## [Work to be completed]
Change every "lower diagram" in the material below to "bottom diagram", and keep all other text the same.

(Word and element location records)
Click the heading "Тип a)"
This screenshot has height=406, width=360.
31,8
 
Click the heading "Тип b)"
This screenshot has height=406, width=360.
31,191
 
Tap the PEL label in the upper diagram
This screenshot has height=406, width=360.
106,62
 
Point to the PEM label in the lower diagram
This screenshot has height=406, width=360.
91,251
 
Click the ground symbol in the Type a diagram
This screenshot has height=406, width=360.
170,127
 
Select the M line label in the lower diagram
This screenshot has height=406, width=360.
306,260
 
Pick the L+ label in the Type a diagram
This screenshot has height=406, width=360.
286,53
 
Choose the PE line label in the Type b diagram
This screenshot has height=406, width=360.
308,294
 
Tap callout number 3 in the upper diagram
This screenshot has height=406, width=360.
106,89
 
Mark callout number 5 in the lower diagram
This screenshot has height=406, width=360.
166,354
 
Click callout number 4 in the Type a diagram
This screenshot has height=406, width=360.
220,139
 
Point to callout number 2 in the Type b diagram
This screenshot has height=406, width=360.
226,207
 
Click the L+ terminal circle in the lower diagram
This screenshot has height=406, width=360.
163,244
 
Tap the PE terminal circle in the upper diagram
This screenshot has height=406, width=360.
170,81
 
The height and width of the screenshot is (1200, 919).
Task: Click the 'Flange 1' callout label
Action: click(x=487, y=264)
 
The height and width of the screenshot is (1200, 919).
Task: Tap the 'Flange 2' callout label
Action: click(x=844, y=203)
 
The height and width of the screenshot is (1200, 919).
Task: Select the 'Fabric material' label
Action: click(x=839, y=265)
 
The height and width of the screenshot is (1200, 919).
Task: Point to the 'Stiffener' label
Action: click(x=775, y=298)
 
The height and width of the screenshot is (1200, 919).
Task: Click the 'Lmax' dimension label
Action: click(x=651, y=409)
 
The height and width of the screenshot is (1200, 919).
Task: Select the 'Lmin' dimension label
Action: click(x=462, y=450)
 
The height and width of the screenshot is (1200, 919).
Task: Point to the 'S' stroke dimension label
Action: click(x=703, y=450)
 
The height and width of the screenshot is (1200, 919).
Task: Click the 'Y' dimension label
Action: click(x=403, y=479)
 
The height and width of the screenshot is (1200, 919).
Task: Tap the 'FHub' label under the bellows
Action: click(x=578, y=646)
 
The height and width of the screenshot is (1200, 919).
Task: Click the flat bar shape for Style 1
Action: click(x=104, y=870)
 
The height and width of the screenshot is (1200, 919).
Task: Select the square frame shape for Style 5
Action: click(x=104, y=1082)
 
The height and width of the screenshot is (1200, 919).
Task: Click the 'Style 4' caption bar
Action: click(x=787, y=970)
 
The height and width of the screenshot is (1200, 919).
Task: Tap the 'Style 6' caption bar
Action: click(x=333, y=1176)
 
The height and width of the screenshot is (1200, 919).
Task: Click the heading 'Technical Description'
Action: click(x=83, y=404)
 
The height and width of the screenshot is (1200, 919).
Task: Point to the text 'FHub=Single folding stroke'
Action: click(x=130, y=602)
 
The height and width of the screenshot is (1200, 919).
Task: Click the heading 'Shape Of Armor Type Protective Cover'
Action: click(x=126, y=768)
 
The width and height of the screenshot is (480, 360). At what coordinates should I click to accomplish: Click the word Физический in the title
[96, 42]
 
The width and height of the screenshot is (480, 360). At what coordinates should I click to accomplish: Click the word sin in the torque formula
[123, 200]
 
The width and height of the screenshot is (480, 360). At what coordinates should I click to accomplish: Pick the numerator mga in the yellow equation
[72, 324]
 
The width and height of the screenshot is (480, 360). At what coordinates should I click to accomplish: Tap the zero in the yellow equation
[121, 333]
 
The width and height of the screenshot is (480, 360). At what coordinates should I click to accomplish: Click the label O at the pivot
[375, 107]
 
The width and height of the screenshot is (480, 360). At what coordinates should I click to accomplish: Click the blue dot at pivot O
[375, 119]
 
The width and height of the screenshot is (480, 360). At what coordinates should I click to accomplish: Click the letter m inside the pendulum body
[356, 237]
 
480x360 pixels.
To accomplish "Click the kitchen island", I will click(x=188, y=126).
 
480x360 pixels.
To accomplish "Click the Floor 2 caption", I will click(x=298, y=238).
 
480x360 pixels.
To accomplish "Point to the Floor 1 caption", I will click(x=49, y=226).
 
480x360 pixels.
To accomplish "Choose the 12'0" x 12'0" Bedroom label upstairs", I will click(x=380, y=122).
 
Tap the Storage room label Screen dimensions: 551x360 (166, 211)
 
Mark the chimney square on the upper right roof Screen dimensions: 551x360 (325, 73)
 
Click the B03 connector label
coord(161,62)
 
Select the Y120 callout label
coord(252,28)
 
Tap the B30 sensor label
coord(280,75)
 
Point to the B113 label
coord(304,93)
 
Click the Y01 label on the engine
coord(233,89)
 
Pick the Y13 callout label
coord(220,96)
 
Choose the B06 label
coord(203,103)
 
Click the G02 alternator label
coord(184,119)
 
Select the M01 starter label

## [Complete response]
Click the heading "Тип a)"
This screenshot has height=406, width=360.
31,8
 
Click the heading "Тип b)"
This screenshot has height=406, width=360.
31,191
 
Tap the PEL label in the upper diagram
This screenshot has height=406, width=360.
106,62
 
Point to the PEM label in the bottom diagram
This screenshot has height=406, width=360.
91,251
 
Click the ground symbol in the Type a diagram
This screenshot has height=406, width=360.
170,127
 
Select the M line label in the bottom diagram
This screenshot has height=406, width=360.
306,260
 
Pick the L+ label in the Type a diagram
This screenshot has height=406, width=360.
286,53
 
Choose the PE line label in the Type b diagram
This screenshot has height=406, width=360.
308,294
 
Tap callout number 3 in the upper diagram
This screenshot has height=406, width=360.
106,89
 
Mark callout number 5 in the bottom diagram
This screenshot has height=406, width=360.
166,354
 
Click callout number 4 in the Type a diagram
This screenshot has height=406, width=360.
220,139
 
Point to callout number 2 in the Type b diagram
This screenshot has height=406, width=360.
226,207
 
Click the L+ terminal circle in the bottom diagram
This screenshot has height=406, width=360.
163,244
 
Tap the PE terminal circle in the upper diagram
This screenshot has height=406, width=360.
170,81
 
The height and width of the screenshot is (1200, 919).
Task: Click the 'Flange 1' callout label
Action: click(x=487, y=264)
 
The height and width of the screenshot is (1200, 919).
Task: Tap the 'Flange 2' callout label
Action: click(x=844, y=203)
 
The height and width of the screenshot is (1200, 919).
Task: Select the 'Fabric material' label
Action: click(x=839, y=265)
 
The height and width of the screenshot is (1200, 919).
Task: Point to the 'Stiffener' label
Action: click(x=775, y=298)
 
The height and width of the screenshot is (1200, 919).
Task: Click the 'Lmax' dimension label
Action: click(x=651, y=409)
 
The height and width of the screenshot is (1200, 919).
Task: Select the 'Lmin' dimension label
Action: click(x=462, y=450)
 
The height and width of the screenshot is (1200, 919).
Task: Point to the 'S' stroke dimension label
Action: click(x=703, y=450)
 
The height and width of the screenshot is (1200, 919).
Task: Click the 'Y' dimension label
Action: click(x=403, y=479)
 
The height and width of the screenshot is (1200, 919).
Task: Tap the 'FHub' label under the bellows
Action: click(x=578, y=646)
 
The height and width of the screenshot is (1200, 919).
Task: Click the flat bar shape for Style 1
Action: click(x=104, y=870)
 
The height and width of the screenshot is (1200, 919).
Task: Select the square frame shape for Style 5
Action: click(x=104, y=1082)
 
The height and width of the screenshot is (1200, 919).
Task: Click the 'Style 4' caption bar
Action: click(x=787, y=970)
 
The height and width of the screenshot is (1200, 919).
Task: Tap the 'Style 6' caption bar
Action: click(x=333, y=1176)
 
The height and width of the screenshot is (1200, 919).
Task: Click the heading 'Technical Description'
Action: click(x=83, y=404)
 
The height and width of the screenshot is (1200, 919).
Task: Point to the text 'FHub=Single folding stroke'
Action: click(x=130, y=602)
 
The height and width of the screenshot is (1200, 919).
Task: Click the heading 'Shape Of Armor Type Protective Cover'
Action: click(x=126, y=768)
 
The width and height of the screenshot is (480, 360). At what coordinates should I click to accomplish: Click the word Физический in the title
[96, 42]
 
The width and height of the screenshot is (480, 360). At what coordinates should I click to accomplish: Click the word sin in the torque formula
[123, 200]
 
The width and height of the screenshot is (480, 360). At what coordinates should I click to accomplish: Pick the numerator mga in the yellow equation
[72, 324]
 
The width and height of the screenshot is (480, 360). At what coordinates should I click to accomplish: Tap the zero in the yellow equation
[121, 333]
 
The width and height of the screenshot is (480, 360). At what coordinates should I click to accomplish: Click the label O at the pivot
[375, 107]
 
The width and height of the screenshot is (480, 360). At what coordinates should I click to accomplish: Click the blue dot at pivot O
[375, 119]
 
The width and height of the screenshot is (480, 360). At what coordinates should I click to accomplish: Click the letter m inside the pendulum body
[356, 237]
 
480x360 pixels.
To accomplish "Click the kitchen island", I will click(x=188, y=126).
 
480x360 pixels.
To accomplish "Click the Floor 2 caption", I will click(x=298, y=238).
 
480x360 pixels.
To accomplish "Point to the Floor 1 caption", I will click(x=49, y=226).
 
480x360 pixels.
To accomplish "Choose the 12'0" x 12'0" Bedroom label upstairs", I will click(x=380, y=122).
 
Tap the Storage room label Screen dimensions: 551x360 (166, 211)
 
Mark the chimney square on the upper right roof Screen dimensions: 551x360 (325, 73)
 
Click the B03 connector label
coord(161,62)
 
Select the Y120 callout label
coord(252,28)
 
Tap the B30 sensor label
coord(280,75)
 
Point to the B113 label
coord(304,93)
 
Click the Y01 label on the engine
coord(233,89)
 
Pick the Y13 callout label
coord(220,96)
 
Choose the B06 label
coord(203,103)
 
Click the G02 alternator label
coord(184,119)
 
Select the M01 starter label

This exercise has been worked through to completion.